PROVIDED TEXT:

= = = =

During the summer of 2021 I purchased a Behringer Xenyx 1204USB mixer/USB audio interface, and I have been using it in my Linux home studio ever since. This post will describe my reasons for purchasing this particular model, how easy it is to use in my Linux studio, some of its limitations and drawbacks, and other sundry observations.
Why Change?
I have been the happy owner of a 2nd generation Focusrite Scarlett 2i2 since 2016, which I used to record all of my music on a Linux workstation for about 5 years. (According to online discussions I have read, Focusrite 3rd generation devices are not quite as open as the 2nd generation devices, but obviously that didn’t affect my hardware.) I was pretty satisfied with the Focusrite device, which was ageing pretty well. Over time I ran into a few situations where it would have been nice to have more than 2 inputs to record simultaneously from, but I mostly record by myself in a home studio, so this wasn’t a major limitation. What drove this new purchase was a gig.
Until August 2021 I hadn’t played a serious gig for over 20 years. One of my neighbors plays trumpet, and is in a brass quintet with a few other guys. They decided to schedule a free concert at a city park in order to motivate themselves to practice, and they invited me and my kids to play with them. I brought my kids into the living room for a band practice and we played through a bunch of songs to decide which ones to include in our set. It was clear from this first practice that we needed at least a PA system for our singing, and probably a mixing board to feed into the PA. I looked for options online, and gravitated to the Behringer models because they are USB class compliant and work out of the box on Linux. They are also a good bang-for-your-buck purchase, and I have been really happy with my Behringer DI box.
The Xenyx 1204USB worked great for the gig, having just enough inputs to run our microphones and acoustic instruments through. The electric guitar and bass were played through their amps rather than through the PA, and for a gig that small this worked just fine.
Here is a video of the gig, if you are interested: SkullToast LIVE 2021-09-04. The mixer is sitting on the little table on the left side of the screen.
Features
The Xenyx 1204USB has more features than I really need or use. It has four regular input channels, each with a 1/4″ jack and an XLR input. During the gig we ran a microphone through each channel’s XLR and an instrument through each channel’s 1/4″ jack. Every channel has a 75 Hz high-pass filter on/off switch, gain control knob, 1-knob compressor, 3-band equalizer, 2 auxiliary send level controls, stereo panner, mute button, and output level slider. With the exception of the gain control I haven’t used these much in the studio, but I want to experiment with the compressor and EQ on my next project to see if I can get by with using fewer digital effects in my DAW.
There are also two stereo line in channels which don’t have a high-pass filter, gain knob, or compressor — just a switch to toggle between +4 dB and -10 dB gain. If you are counting, that is a total of 6 channels with 2 inputs each, which is why this thing is advertised as a 12-input mixer. That is technically true, but you don’t have fine control over the individual levels of all 12 inputs because of the way they are lumped into channels.

= = = =

(Rows for locating described items)
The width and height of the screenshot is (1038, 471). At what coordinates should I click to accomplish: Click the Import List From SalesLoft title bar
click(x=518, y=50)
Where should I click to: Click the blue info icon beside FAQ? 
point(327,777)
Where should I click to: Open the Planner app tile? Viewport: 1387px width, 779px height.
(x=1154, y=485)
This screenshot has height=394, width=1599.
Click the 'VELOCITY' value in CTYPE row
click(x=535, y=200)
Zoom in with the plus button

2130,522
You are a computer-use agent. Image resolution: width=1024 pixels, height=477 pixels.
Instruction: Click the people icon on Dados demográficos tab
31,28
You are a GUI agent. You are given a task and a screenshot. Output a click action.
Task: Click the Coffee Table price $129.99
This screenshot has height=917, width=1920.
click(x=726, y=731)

= = = =

SET OF TASKS:
- a) According to the Behringer mixer post, how many regular input channels does the Xenyx 1204USB have?
- b) Repeat the part of the Behringer mixer post that opens with "Here is a video" and closes with "effects in my DAW.", swapping "gig" for "concert".
- c) Write the next part of the Behringer mixer post, picking up after its last sentence.
The rows have no role in this work.

ANSWERS IN ORDER:
- a) Four.

- b)
Here is a video of the concert, if you are interested: SkullToast LIVE 2021-09-04. The mixer is sitting on the little table on the left side of the screen.
Features
The Xenyx 1204USB has more features than I really need or use. It has four regular input channels, each with a 1/4″ jack and an XLR input. During the concert we ran a microphone through each channel’s XLR and an instrument through each channel’s 1/4″ jack. Every channel has a 75 Hz high-pass filter on/off switch, gain control knob, 1-knob compressor, 3-band equalizer, 2 auxiliary send level controls, stereo panner, mute button, and output level slider. With the exception of the gain control I haven’t used these much in the studio, but I want to experiment with the compressor and EQ on my next project to see if I can get by with using fewer digital effects in my DAW.

- c)
The board also has 2 mono auxiliary sends that can receive a stereo signal back from an external effects pedal. You can control the level of individual channels to each auxiliary send. I have never used the auxiliary send channels, but maybe I will after my MOD Dwarf Founders Edition finally comes in the mail.
The mute button on each channel is actually a toggle switch to change the output of a track to the “ALT 3-4” output, which has a separate output level slider and line out jacks on the back of the mixer. For the life of me I can’t see how this could be useful for my studio setup. If I had a separate control room I could use the ALT 3-4 as a voice communication channel that would be kept out of the recorded audio. But it’s a feature I will probably never use.
The phantom power works well, and I can use a dynamic mic and a condenser side by side. For some reason my Focusrite Scarlett 2i2 couldn’t do that, so that’s kind of nice.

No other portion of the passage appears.